Evaluating libffi test results with Red Light Green Light
In preparation for the 3.3 release, I've been spending a lot of time
shoring up the travis-ci build/test infrastructure to include as much
testing as possible. The goal, of course, is to have travis-ci give the
green light when no regressions are introduced. Unfortunately, it's too
much to expect perfect test results on travis-ci. Sometimes tests fail for
environmental reasons. For example, qemu is failing certain tests that
would pass on real hardware, wine is emitting messages that are confusing
dejagnu, or wholesale execution test failures for certain emulated targets
where we still want to test the build process.

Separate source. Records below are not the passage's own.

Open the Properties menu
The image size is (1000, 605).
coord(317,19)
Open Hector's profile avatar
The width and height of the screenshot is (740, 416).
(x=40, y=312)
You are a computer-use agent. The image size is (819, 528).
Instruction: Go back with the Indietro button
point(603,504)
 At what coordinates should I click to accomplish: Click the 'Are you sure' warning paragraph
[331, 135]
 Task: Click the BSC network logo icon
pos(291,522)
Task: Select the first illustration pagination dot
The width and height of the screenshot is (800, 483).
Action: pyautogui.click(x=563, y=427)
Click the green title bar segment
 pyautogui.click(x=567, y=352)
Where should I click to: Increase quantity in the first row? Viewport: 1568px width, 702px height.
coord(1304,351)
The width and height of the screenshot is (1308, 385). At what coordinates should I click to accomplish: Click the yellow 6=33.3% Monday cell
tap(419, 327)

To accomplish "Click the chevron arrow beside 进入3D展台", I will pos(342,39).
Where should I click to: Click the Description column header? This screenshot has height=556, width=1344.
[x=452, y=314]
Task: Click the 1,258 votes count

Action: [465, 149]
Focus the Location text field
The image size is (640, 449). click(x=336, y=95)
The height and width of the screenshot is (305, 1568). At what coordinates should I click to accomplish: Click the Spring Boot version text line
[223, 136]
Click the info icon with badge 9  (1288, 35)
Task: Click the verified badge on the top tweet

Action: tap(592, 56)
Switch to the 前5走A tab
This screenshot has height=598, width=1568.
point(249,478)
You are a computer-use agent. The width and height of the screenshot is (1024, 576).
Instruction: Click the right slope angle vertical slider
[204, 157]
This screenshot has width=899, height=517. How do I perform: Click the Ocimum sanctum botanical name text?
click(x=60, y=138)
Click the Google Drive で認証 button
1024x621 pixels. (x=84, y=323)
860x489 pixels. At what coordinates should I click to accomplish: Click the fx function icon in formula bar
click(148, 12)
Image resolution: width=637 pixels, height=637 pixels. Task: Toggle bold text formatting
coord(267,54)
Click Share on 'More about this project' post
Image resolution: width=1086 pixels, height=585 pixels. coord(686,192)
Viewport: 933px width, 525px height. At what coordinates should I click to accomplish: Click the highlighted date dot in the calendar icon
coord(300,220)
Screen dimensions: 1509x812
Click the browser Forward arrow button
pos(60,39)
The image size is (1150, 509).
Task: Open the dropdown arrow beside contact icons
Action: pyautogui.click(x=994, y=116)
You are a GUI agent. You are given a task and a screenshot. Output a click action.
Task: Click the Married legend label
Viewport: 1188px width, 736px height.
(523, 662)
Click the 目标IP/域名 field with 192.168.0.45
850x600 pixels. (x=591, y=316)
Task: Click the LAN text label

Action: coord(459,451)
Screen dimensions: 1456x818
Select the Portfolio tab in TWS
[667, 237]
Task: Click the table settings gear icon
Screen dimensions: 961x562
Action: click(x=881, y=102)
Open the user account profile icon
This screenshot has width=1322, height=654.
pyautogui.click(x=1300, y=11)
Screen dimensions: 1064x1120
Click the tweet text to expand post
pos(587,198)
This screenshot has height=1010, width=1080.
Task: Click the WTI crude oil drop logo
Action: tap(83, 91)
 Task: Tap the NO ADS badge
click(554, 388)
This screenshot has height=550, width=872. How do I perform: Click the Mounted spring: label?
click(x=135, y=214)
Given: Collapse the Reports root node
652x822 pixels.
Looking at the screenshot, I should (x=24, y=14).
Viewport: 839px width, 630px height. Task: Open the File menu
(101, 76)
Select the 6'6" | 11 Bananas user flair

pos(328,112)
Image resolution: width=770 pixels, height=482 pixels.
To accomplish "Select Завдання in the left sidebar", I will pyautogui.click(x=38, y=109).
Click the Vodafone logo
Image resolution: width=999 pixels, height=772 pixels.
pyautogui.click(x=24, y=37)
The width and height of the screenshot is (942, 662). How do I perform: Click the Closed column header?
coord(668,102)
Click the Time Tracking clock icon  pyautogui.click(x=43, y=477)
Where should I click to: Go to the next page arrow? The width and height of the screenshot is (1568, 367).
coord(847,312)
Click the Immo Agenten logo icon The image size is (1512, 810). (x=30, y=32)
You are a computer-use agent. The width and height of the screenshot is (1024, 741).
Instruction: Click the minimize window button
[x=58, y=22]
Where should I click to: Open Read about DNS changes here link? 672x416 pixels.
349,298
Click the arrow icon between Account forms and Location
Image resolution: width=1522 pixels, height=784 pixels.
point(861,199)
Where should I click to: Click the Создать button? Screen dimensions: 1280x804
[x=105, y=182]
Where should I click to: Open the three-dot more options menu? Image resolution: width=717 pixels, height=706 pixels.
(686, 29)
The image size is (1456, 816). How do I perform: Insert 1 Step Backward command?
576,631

Last year I wrote a tool called Red Light Green Light targeted at different
use cases, but I recently realized that it could be adapted to help
evaluate the results of dejagnu test results, to decide if they are 'good
enough' based on some policy. While dejagnu has the ability to mark tests
as XFAIL (expected fail), I'm talking about failures that aren't what I
would normally XFAIL. They are failings in the execution platform -- not
the software being tested.
If you look at any of the travis test logs now, you'll see something like
This shows how we send libffi.log to rl.gl for evaluation against the given
policy. The results are "GREEN" (good) and the link points at the
analysis, including the original libffi.log. If you dig into the report,
you'll see that all of the qemu execution tests fail for this target - but
the policy accounts for this and still gives us a green light - because
build tests are better than no tests at all.